Additionally, the study explores PafA autopupylation, which occurs at multiple lysine residues. Optimal autopupylation involves three lysine residues, likely leading to polypupylation. In contrast to Pup, the polypupylation of PafA is suggested to be heterotypic, as single or double lysine mutants of Pup do not prevent the formation of high molecular weight PafA conjugates. Autopupylation of PafA, occurring in the absence of an additional substrate, completely inhibits the ligase activity of PafA. The authors propose that PafA autopupylation serves as a regulatory mechanism to reversibly control target protein pupylation.

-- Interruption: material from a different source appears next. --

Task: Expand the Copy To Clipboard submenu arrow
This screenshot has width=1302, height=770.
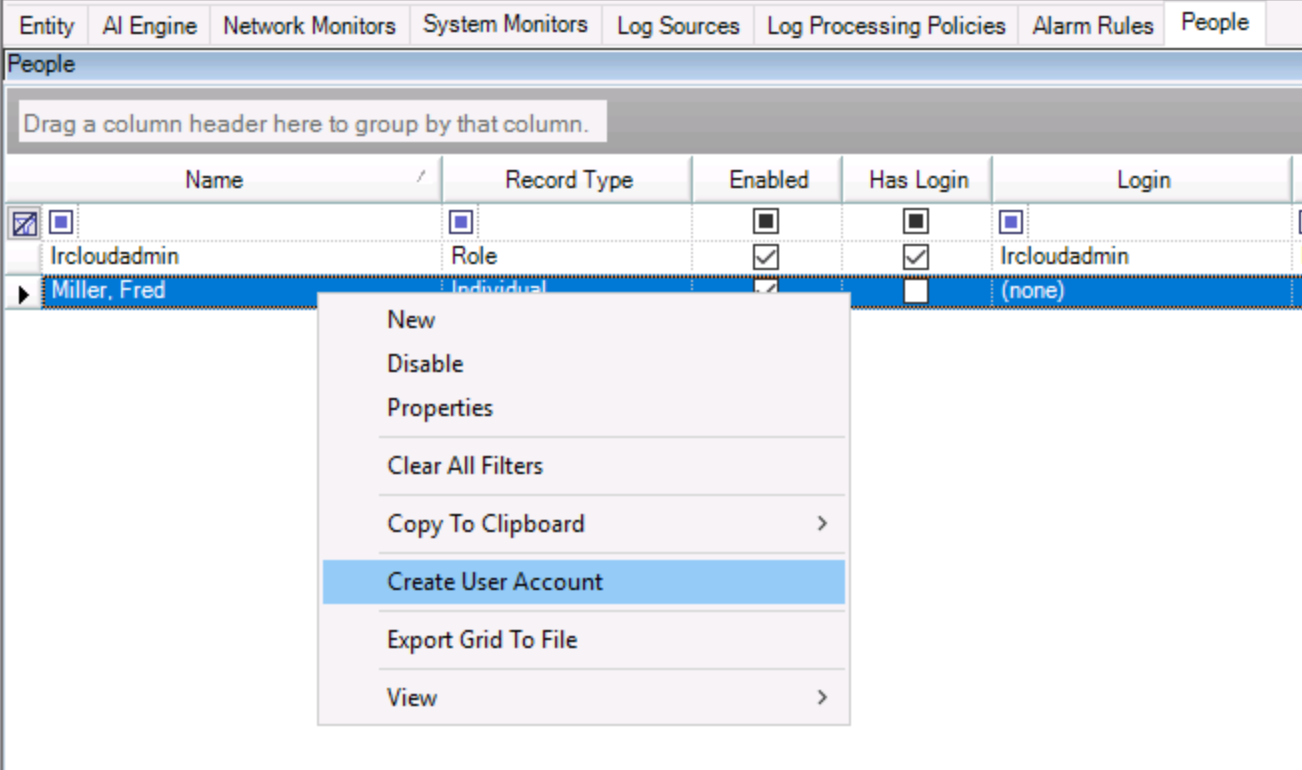Action: pyautogui.click(x=822, y=523)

In the absence of a target protein, autopupylation inhibits PafA ligase activity; however, when target proteins are abundant, depupylation of PafA~Pup, likely mediated by Dop, results in the production of free Pup for conjugation and an active enzyme for pupylation. The in vitro data collectively suggest that pupylation, whether of Pup (polyPup) or PafA, may regulate different components of the Pup-Proteasome system (PPS).
Reference
- Thomas AA, Truscott KN, Dougan DA. Pupylation of PafA or Pup inhibits components of the Pup-Proteasome System. FEBS Lett. 2018 Jan;592(1):15-23.